By Rob Roper
Google hosted a three day summit on climate change in Sicily. Attendees, including the likes of former President Barack Obama, Leonardo DiCaprio and Katy Perry, utilized no less than 114 private jets to get there. Makes you wonder if they really think spewing carbon into the atmosphere is all that catastrophic an activity.
More likely, what they believe is, yes, releasing carbon may be a huge problem, but my need (in this case to virtue signal at a swanky Mediterranean boondoggle) is justified because I’m, well, me and what I’m doing is important. It’s all you other common folk abusing fossil fuel for unjustified, unimportant purposes (like driving to work or getting your kids to school or staying warm in winter) who need a serious beat down.
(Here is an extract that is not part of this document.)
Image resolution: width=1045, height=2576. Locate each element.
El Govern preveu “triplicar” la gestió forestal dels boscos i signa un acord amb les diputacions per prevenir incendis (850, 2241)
A similar argument popped up Tuesday on the Dave Gram show as the host interviewed State Sen. Anthony Pollina on, among other things, the topic of a $15 minimum wage. Gram noted that even our own Sen. Bernie Sanders, supposed champion of the working stiff, is having trouble paying his campaign staff at that level. (Thanks, Dave, for the plug of my most recent column on the subject!)
Pollina shot back that if you want to work a 40-hour-a-week job and earn more than $15 an hour, then joining a political campaign “is not signing up for the right kind of job.”
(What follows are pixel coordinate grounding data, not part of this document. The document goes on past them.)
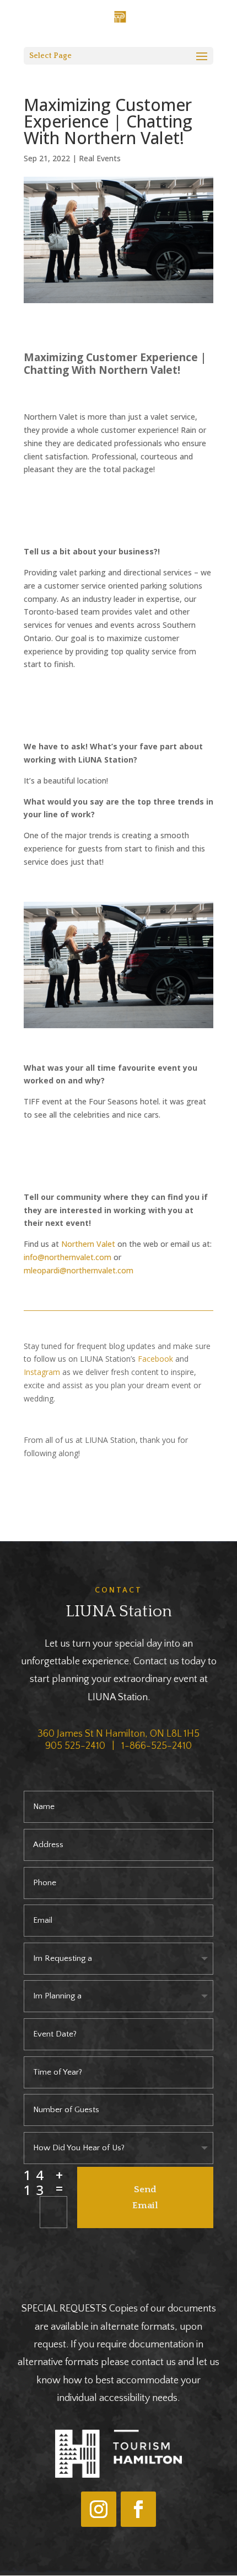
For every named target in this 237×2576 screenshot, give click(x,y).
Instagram (42, 1372)
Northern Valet (88, 1244)
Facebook (155, 1358)
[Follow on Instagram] (98, 2509)
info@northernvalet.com (67, 1257)
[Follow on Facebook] (138, 2509)
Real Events (100, 158)
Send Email (145, 2197)
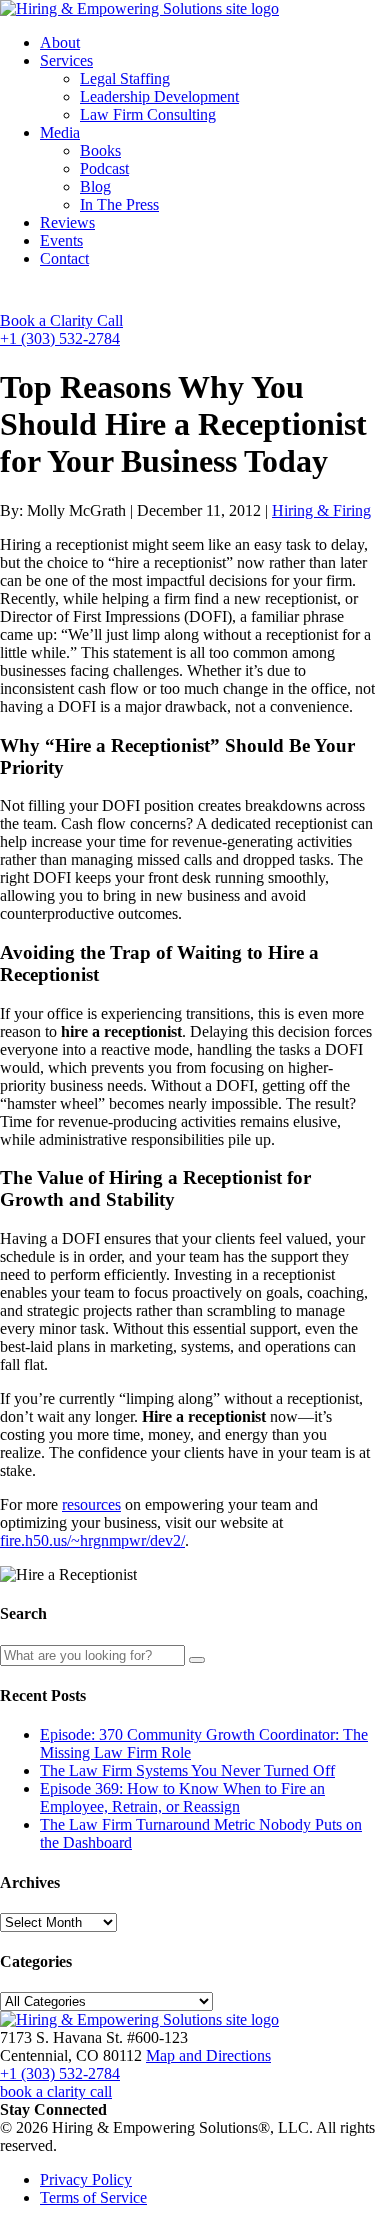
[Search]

And he speculated that most of Bernie’s staff are happy to be putting in the long hours for low pay “because it’s the right thing to do.” I guess the “Bernie Rule” is if the job is emotionally fulfilling (and, I guess, advances a progressive agenda) then the wage earned and the time put in shouldn’t be an issue.
Well, Pollina is right. Working on a presidential campaign, particularly if you want it to be successful, mostly means accepting long hours at low pay. What you get in return is a chance to do something you feel is important, and a tremendous experience to help build your network and your resume, and, if your candidate wins, there’s the potential payoff of a much more lucrative job in the future. It’s up to you to decide if risk/reward is worth it or not.
And here’s where Pollina’s myopic arrogance kicks in. Why doesn’t his Bernie Rule apply to a convenience store clerk or a childcare worker? If you want to earn more money and work fewer hours you’re simply “not signing up for the right kind of job.” Do something else. Don’t blame or expect more from the employer.
Similarly, who is Pollina to decide what is “the right thing” for you, me or anyone other than himself? Maybe the opportunity to work with kids is what’s important to you, or maybe the chance to be in on the ground floor of a new business is what’s meaningful, or what’s emotionally fulfilling is to earn something rather than nothing.
Why is it that this socialist politician believes only those who choose to work for a socialist political campaign should be allowed to decide it’s OK to work long hours for less money for the experience and/or the potential springboard to a better job down the road? It is a tremendously elitist, not to mention hypocritical, point of view.